MINHA REAÇÃO  

 

        Não, assim virou mangue! Foi minha reação à notícia de um recentíssimo mapa da Bahia, desta feita com o povoado de Barrolândia que desde o nascedouro pertencera a Belmonte, agora a figurar dentro dos limites de Santa Cruz Cabrália.
        Não faz muito o de Marília simplesmente (bota simplicidade nisso!) fora transferido para o território de Eunápolis, causando grande prejuízo ao município belmontense e mais uma representação gráfica oficial rasgada e feita de picadinho sem a menor cerimônia. E o ato revela-se tão simplório que mais sugere uma mercadoria, um objeto qualquer que se pode tirar de um lugar pra outro ao bel prazer do freguês, ou, mais provável, do patrão.  
        E de patrão poderosíssimo, daqueles que passa por cima de normas e o que estiver pela frente para mostrar a Deus, ao mundo e adjacências que no estado chamado Bahia, o mandante é somente ele e fim de papo.
        Ou estou errado com essa de patrão? Reproduzindo na integra e conforme bem noticiado em blogs e jornais, o tal chefe é a SEI, a Secretaria de Estudos Econômicos e Sociais da Bahia.
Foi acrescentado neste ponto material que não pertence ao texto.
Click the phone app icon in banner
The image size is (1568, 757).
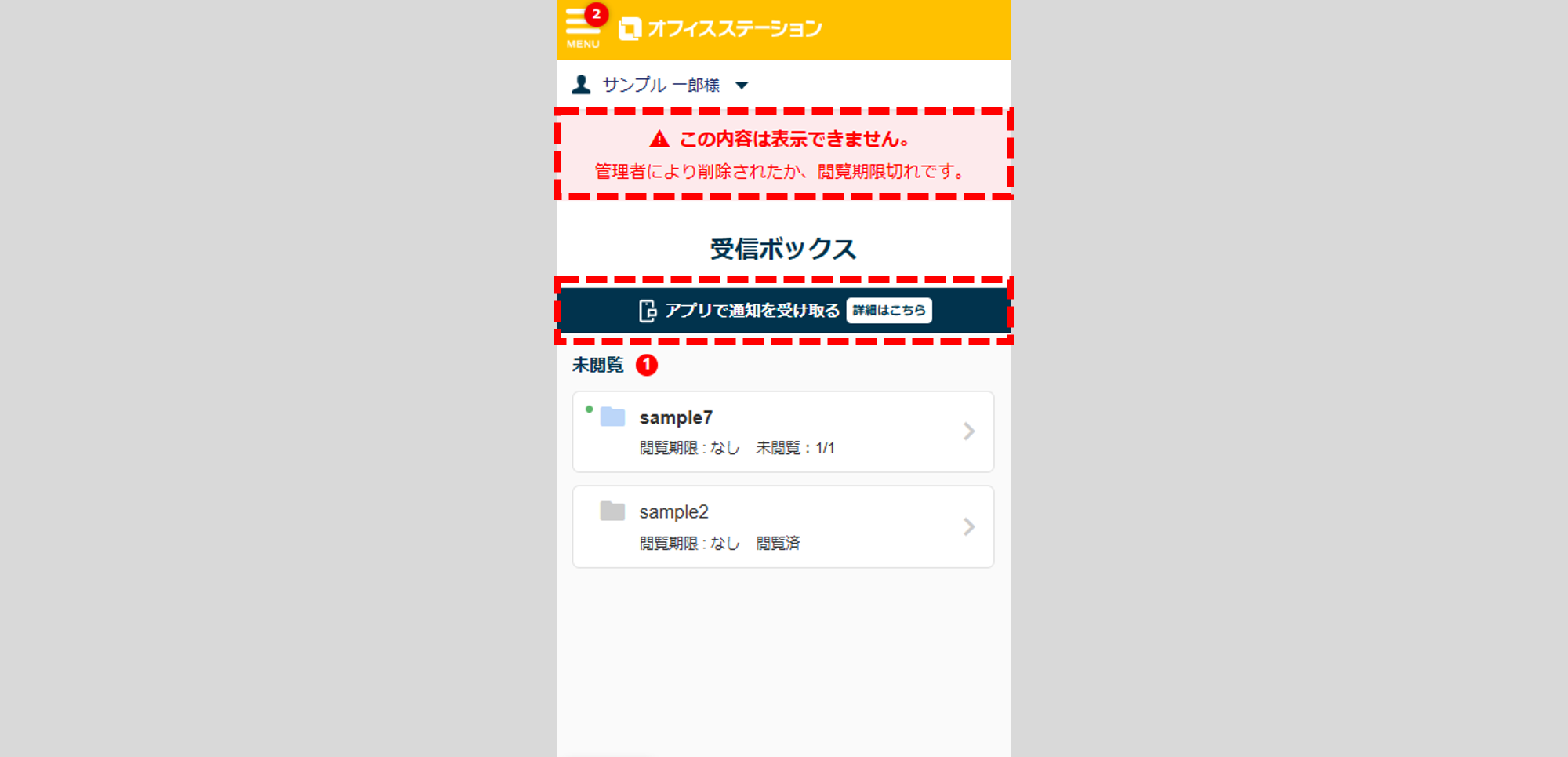[x=648, y=311]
Então, para mais detalhes, procurando quem conhece do riscado, encontrei José Rezende, um –como é conhecido–, conceituado especialista em aerofotogrametria, cartografia e hidrografia que nos anos de 1978 e 1979 fez parte da equipe que confeccionara mapas em vários municípios da Região Cacaueira, incluído o deste, o das terras subtraídas.
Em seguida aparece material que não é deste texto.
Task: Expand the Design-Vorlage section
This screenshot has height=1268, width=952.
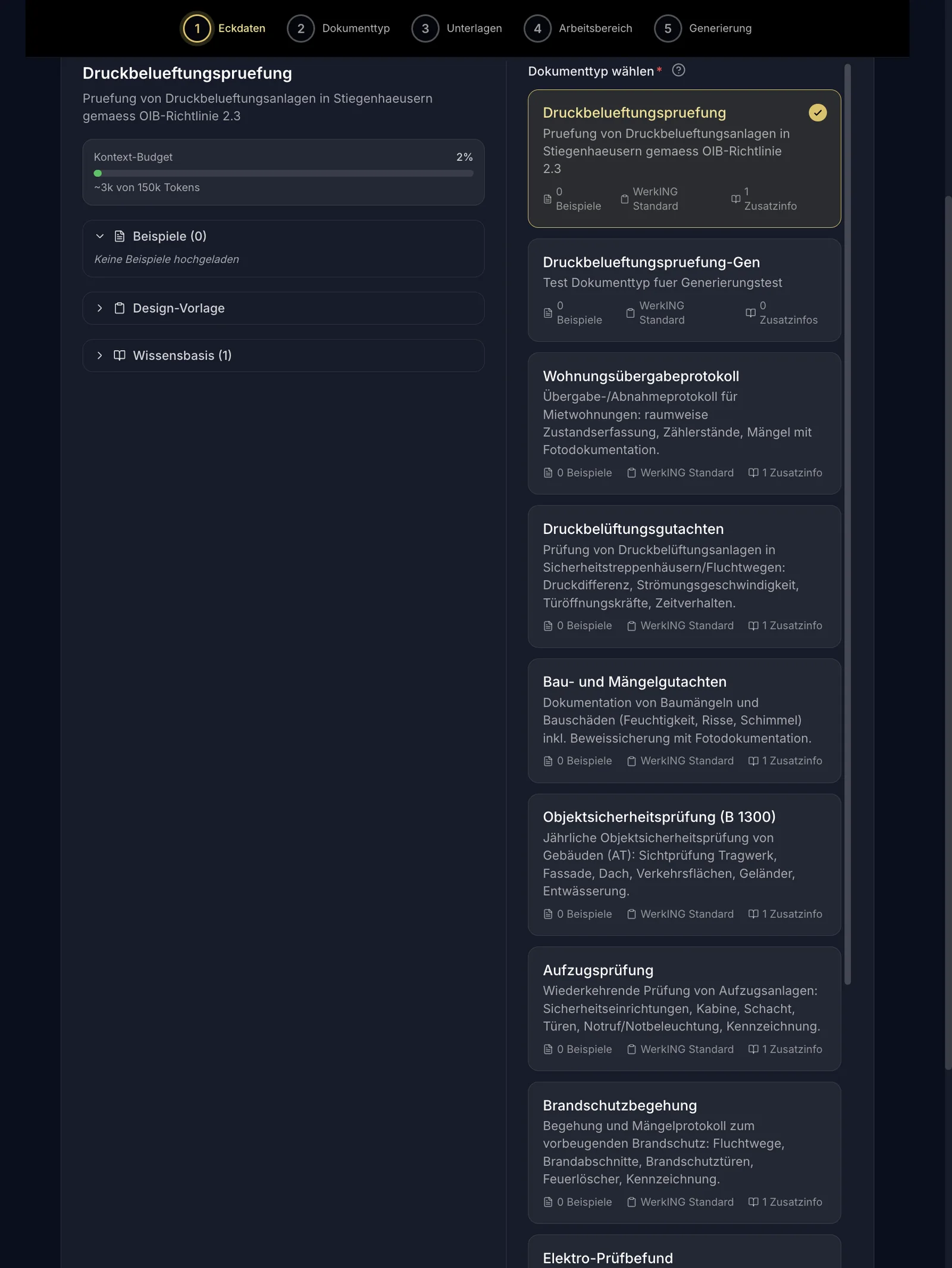Action: pos(283,308)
        Aí foi esclarecedor que as linhas demarcatórias municipais obedecem a Memórias Descritivas e que no caso dos dois municípios em referência ela recomenda seguir o Divisor d`água, ou seja, a divisória obedece a observância do curso das águas direcionadas às bacias do rio Jequitinhonha (Belmonte) e do rio João de Tiba (Cabrália). Daí ficar caracterizado, por –na  melhor das hipóteses– equívoco, o avanço territorial de um  município sobre o outro. Ademais, a afirmação “Esta

 

Superintendência de Estudos Sócio-Econômicos da Bahia-SEI, foi a mesma que na década de 80 utilizou os nossos vinte mapas municipais para atualizar a base cartográfica da Bahia na Região Cacaueira, e nem por isso fez referência a CEPLAC no final do trabalho.” de Rezende (tópico de seu artigo “Ilhéus – Revisão Territorial: “Prefeitura Demonstra Amadorismo”” de 13/4/2010, tirado do site R2CPRESS), serve –sem nenhum prejulgamento, se diga– para ajudar nas análises e para colocar em alerta que ocorrências públicas se dêem realmente às claras. 
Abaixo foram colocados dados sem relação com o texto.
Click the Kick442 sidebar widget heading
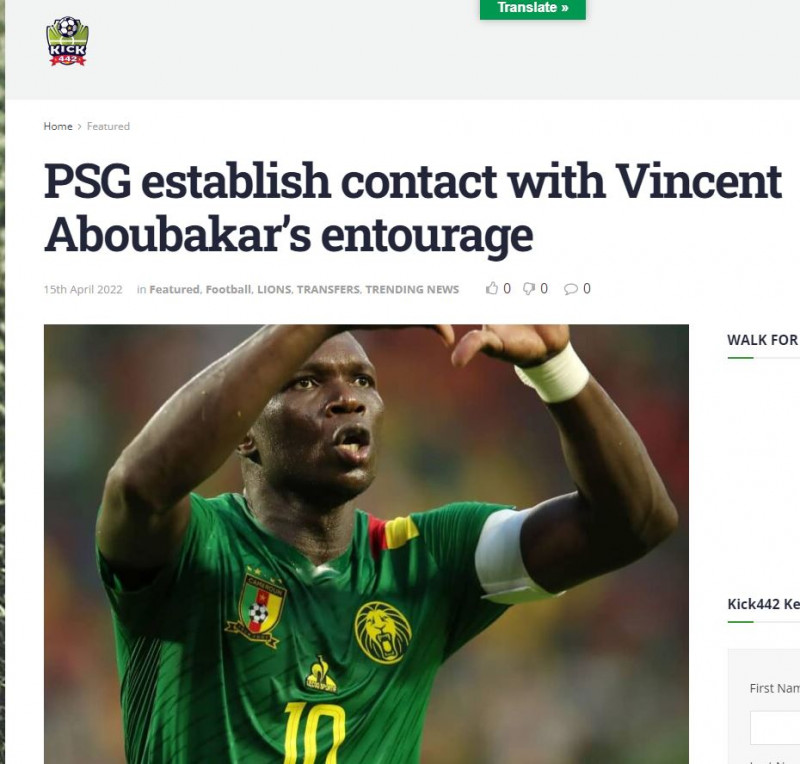This screenshot has width=800, height=764. (763, 604)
        O mais estranho é que não se noticia conflito territorial entre esses municípios limítrofe, e mais estranho ainda, é o fato dos prefeitos não terem sido comunicados da ocorrência. O de Belmonte, Iêdo Elias, por exemplo, numa matéria (blog Jornaldebelmonte.com) com o título “Governo Quer Arrancar Mais um Pedaço de Belmonte de 12.4.2010, declara que essa situação o pegou de surpresa e considera que essa perda de Belmonte “não é somente de natureza territorial e econômica, é acima de tudo uma perda social, moral e política”. A não ser que, a falta de claridade no processo, esteja por trás envolvido interesses escusos, e bastantes imorais.
        Aliás, de acordo publicações na imprensa, entidades governamentais de poder de decisão, não se sabendo quais as razões, têm, no tocante a problemas de terras, escorregado no pedaço. Ressalte-se a conclusão da responsável pela questão indígena causadora de ruidoso impasse nos direitos de agricultores e índios na região de Olivença, com significativa perda territorial para o município ilheense. Sim, e acrescente-se que os novos estudos desta mesma SEI, também contraria o traçado territorial aqui da Capitania dos Ilhéus, com substancial subtração de terras.  
       Bom, episódios como esses só fazem gerar desconfianças, colocando inclusive em xeque a confiabilidade do governo baiano e, servirem para pôr em prática, minha –com desculpas pela extremada qualificação– reação.